她好像明白了什么叫做一言难尽。
那人却已黑着脸,将勺子送到了她嘴边。邀月蹙眉,不欲张口,因为这药的味道实在难闻。
黑乎乎的一碗。看着难喝,闻着难闻,邀月简直不愿去想这是什么味道。
可是看着那人越来越黑的脸色,邀月还是张开了口。毕竟敢在邀月面前摆脸色的人,只手可数。
怜星面色冷硬,却是顾及邀月感受的,动作体贴小心,药也是凉过了的,只是还微微冒着热气。
邀月顺从的饮下。
……好像更一言难尽了。
没有辜负邀月对那药的预断,没有辜负那样难看的颜色与那样难闻的气味。既苦又辛,还有一股子怎么也形容不出来的奇怪味道,隐隐让人觉得有些反胃。
可当看到怜星稍霁一些的神色时,邀月觉得也没什么了。
好容易用完这药,怜星还是没给她一个笑脸。直把碗摔在桌上,砸出一声脆响,然后- yin -了脸道:“谁教你下雨不打伞的?谁教你冒雨回来的?谁教你这样作孽作践自己的?”

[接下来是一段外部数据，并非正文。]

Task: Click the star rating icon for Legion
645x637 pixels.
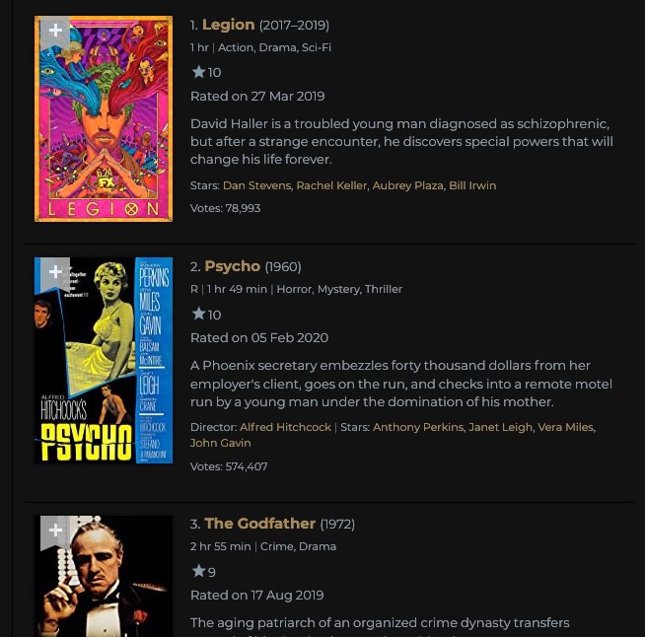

邀月垂了眸,作出一副失落样子,偏偏声音还是一般淡然,淡淡道:“忘了。”真把故作坚强这个词用得活灵活现。然而邀月心底其实并不失落,甚至有些开心和满足感,就像想要得到亲长注意的的孩子,不论任何方式。她感觉到了怜星的在意,这般在意,难得的动了怒气,自然不会不开心。
倒是意外之喜。
心中欢喜,面上滴水不漏。就是有些忍不住了,也会被以为是挣扎之色。邀月不通心计,她也无需。只是好像到了怜星这里,就已无师自通。说到底是因为怜星,因为是她,邀月才甘于揣测一个人的心思,才会想方设法要教她心疼自己。对她心软,才不会离开她。
怜星神色更- yin -了下去,眼底却是心疼无奈。邀月一直注意着怜星,自然没有错过。
抔了一盏清茶,怜星又奉至邀月嘴边。待邀月略有些迟疑的含了一口,再捧过漱盂,让邀月漱了口。
而后自己再净过一次手,扶侍邀月睡下,给邀月掖好被子,就要离开。邀月见状,立时道:“你……”
待到怜星回首时,邀月却阖上眼,别过头,冷淡道:“你走吧。”
怜星看着这样的邀月。脸色青白,唇色也是不负以往的苍白,本是如玉佳人,如此更甚西子三分。
可是再倾国的美人,捧心颦蹙也好,弱柳扶风也罢,愁得形销骨立,全不及邀月一个强装冷淡的眼神。
先前那一声,那一字,分明是想留下她的。
怜星心中虽尚存了些怒气,说是怒,其实不过是埋怨邀月这样折腾自己,不照顾好自己,害得现在卧病在床,教她担心,又……心疼。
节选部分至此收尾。